[Data extracted from a collection]

────────────────────

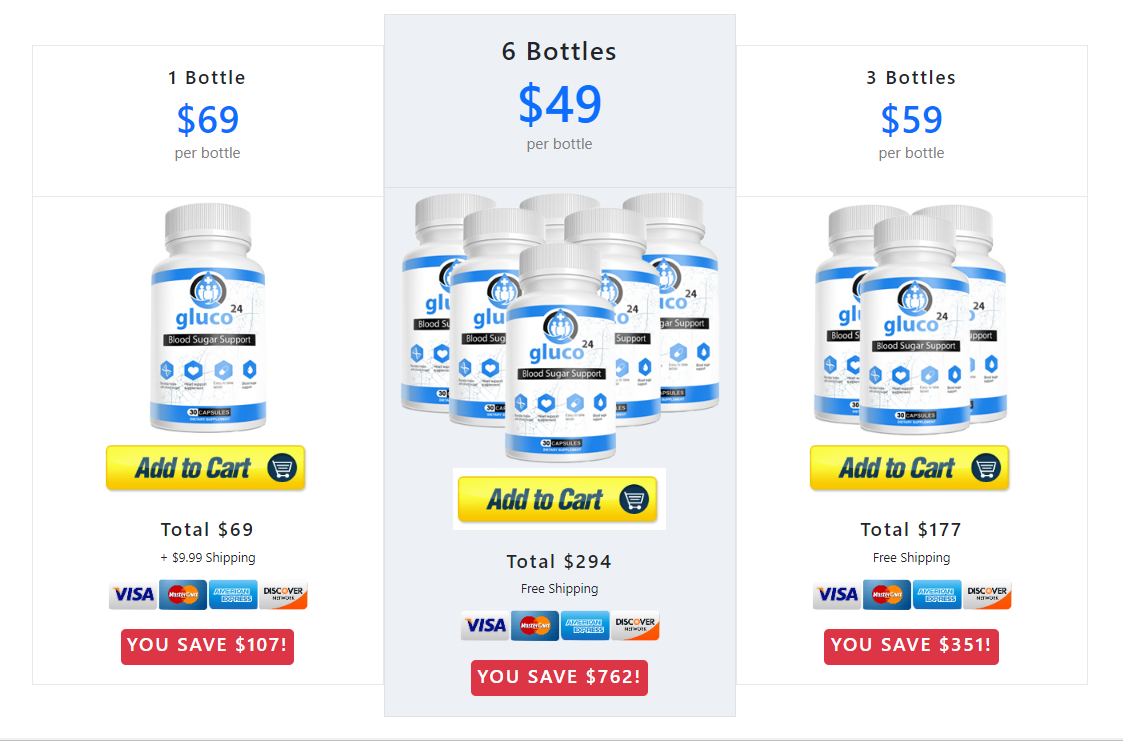Click the American Express icon under 3 Bottles
Viewport: 1123px width, 741px height.
(x=937, y=594)
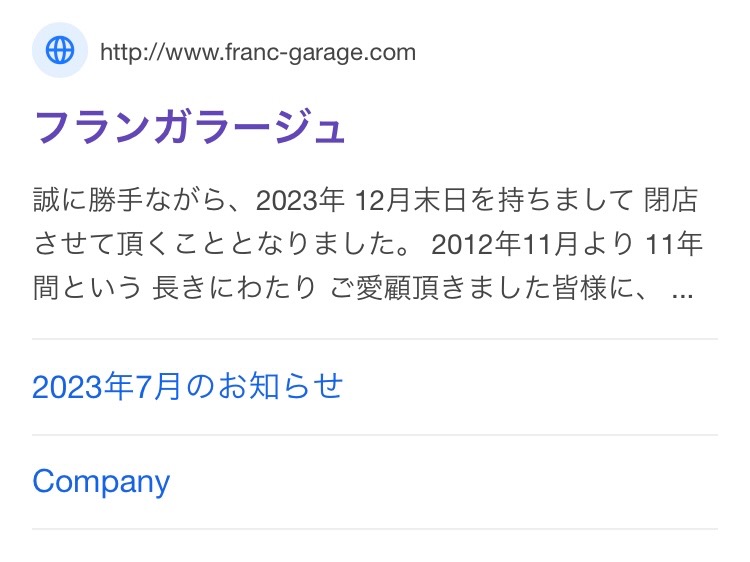750x562 pixels.
Task: Click the 閉店 word in the snippet
Action: point(671,200)
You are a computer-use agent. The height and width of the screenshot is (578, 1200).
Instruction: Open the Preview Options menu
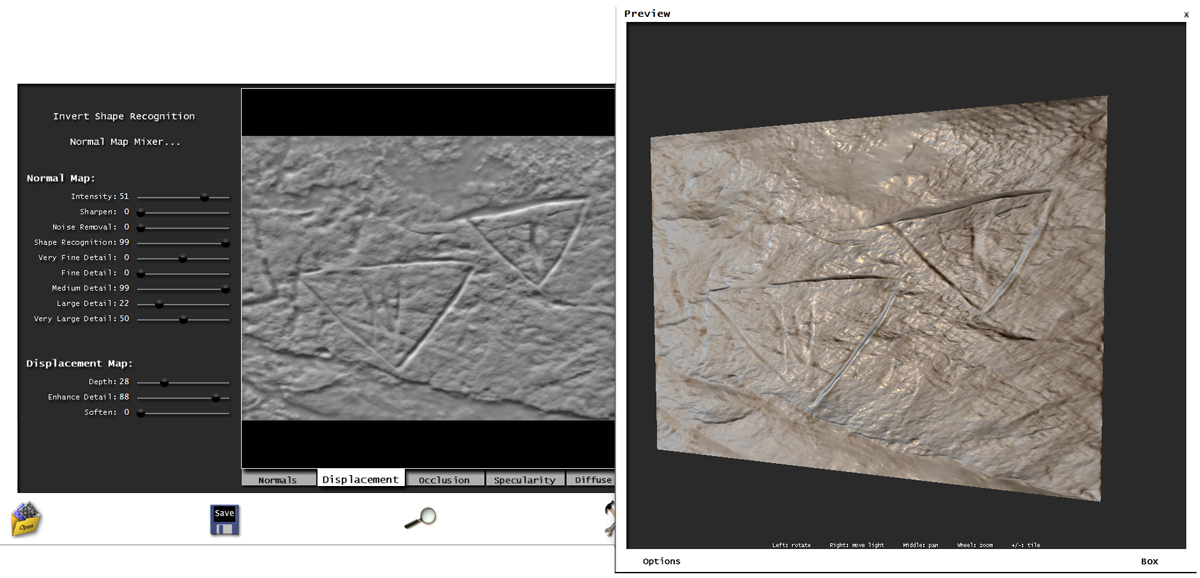click(661, 561)
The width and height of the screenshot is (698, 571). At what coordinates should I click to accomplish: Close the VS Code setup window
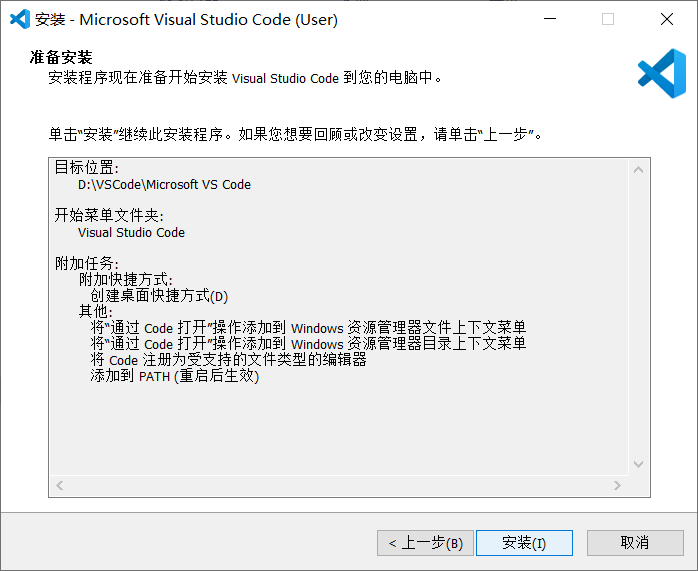[666, 19]
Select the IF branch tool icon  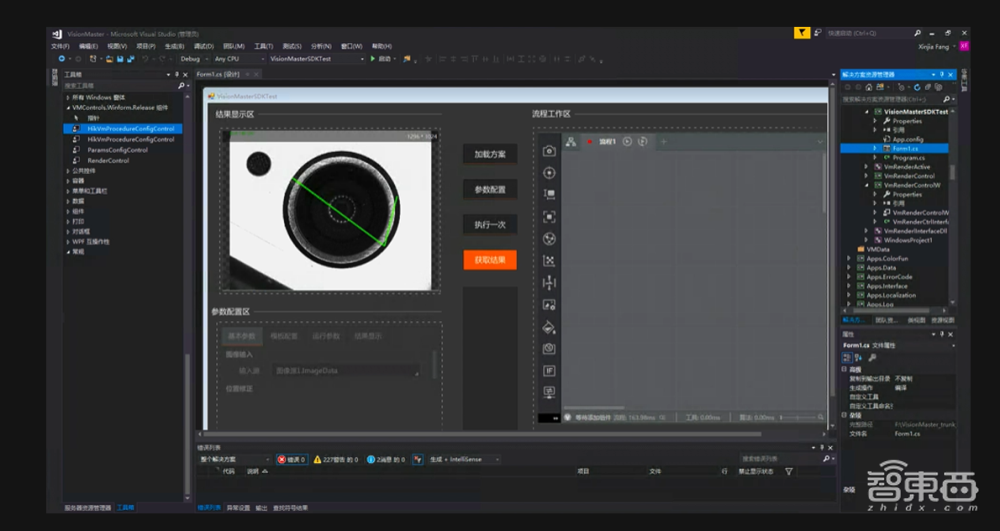click(549, 370)
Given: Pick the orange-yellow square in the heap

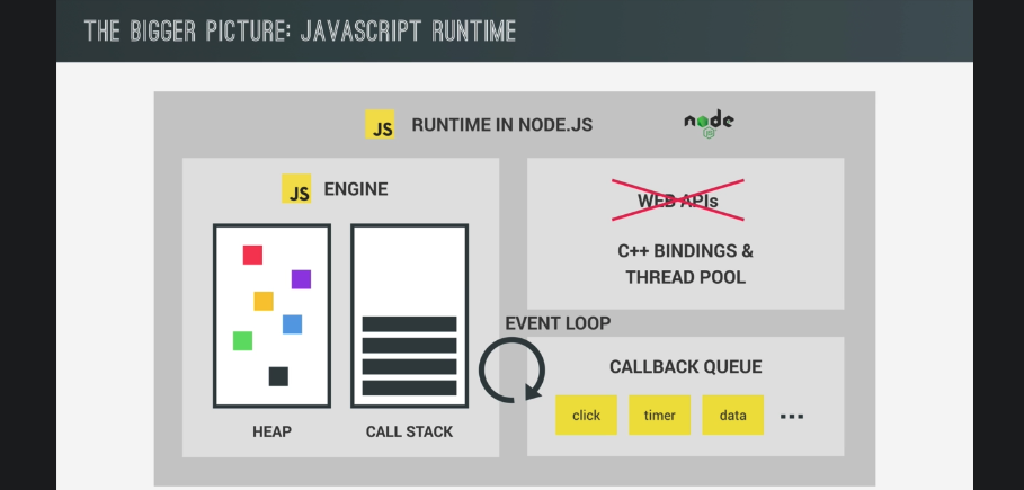Looking at the screenshot, I should coord(263,301).
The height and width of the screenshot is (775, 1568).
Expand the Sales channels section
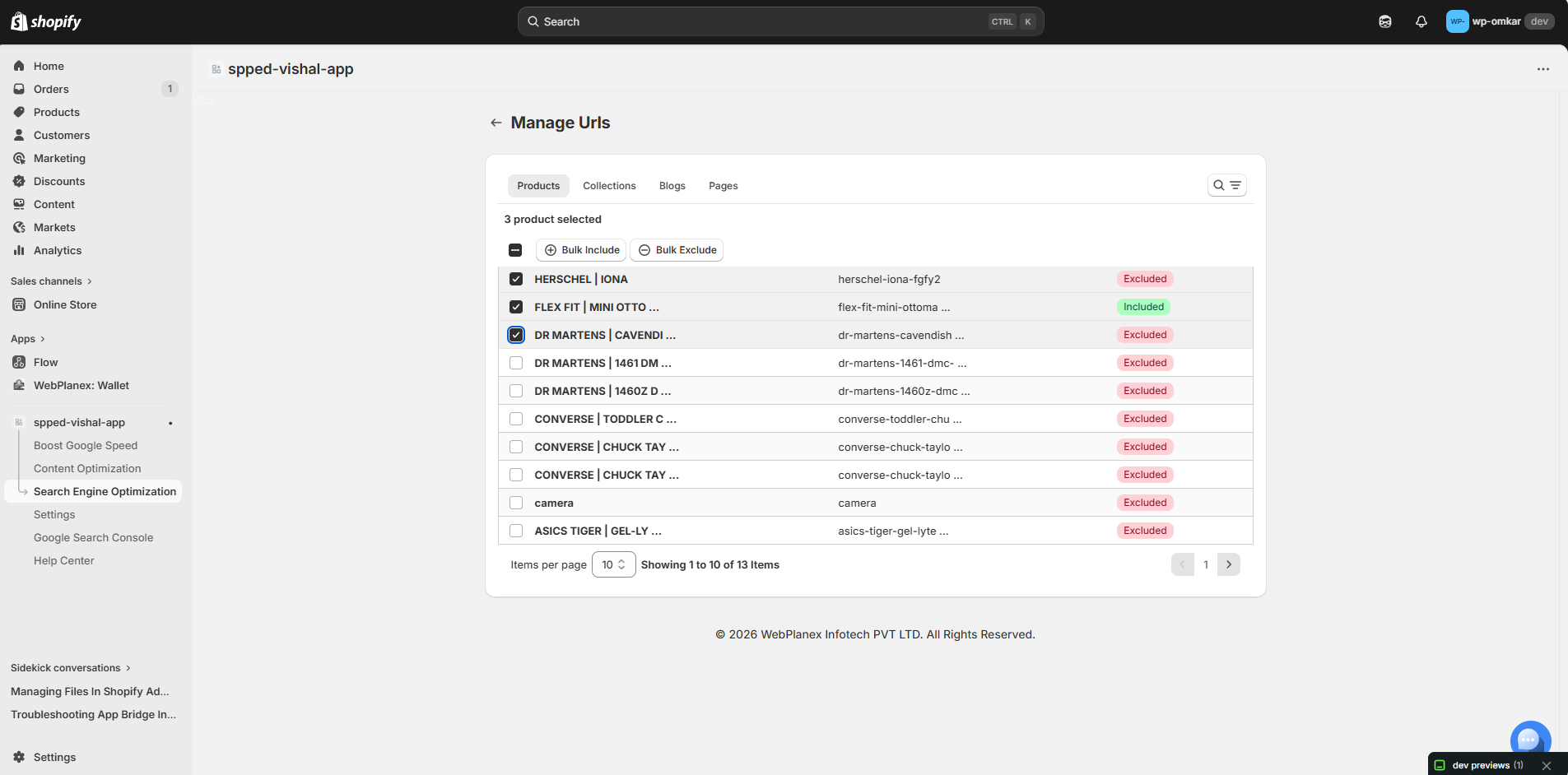click(x=51, y=281)
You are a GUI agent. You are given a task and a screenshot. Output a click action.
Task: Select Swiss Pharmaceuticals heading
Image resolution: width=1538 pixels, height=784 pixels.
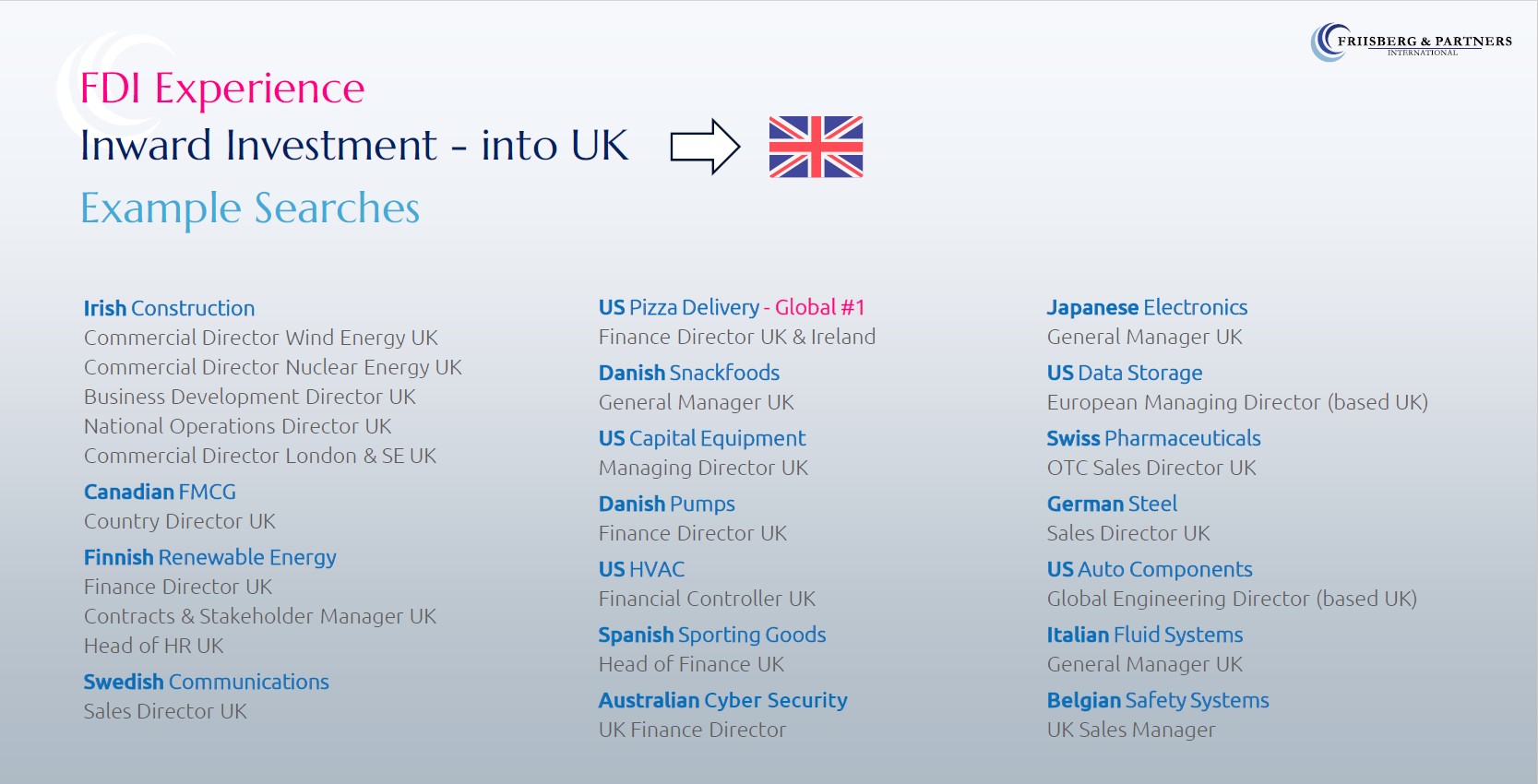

────────────────────

■ **WHAT TO PRODUCE**:
Pictures stay out of this copy. Retype exactly the lines from the one with "You are a GUI" through the last line of the data, both ends included, and nothing more.

■ **SOLUTION TO THE EXERCISE**:
You are a GUI agent. You are given a task and a screenshot. Output a click action.
Task: Select Swiss Pharmaceuticals heading
Image resolution: width=1538 pixels, height=784 pixels.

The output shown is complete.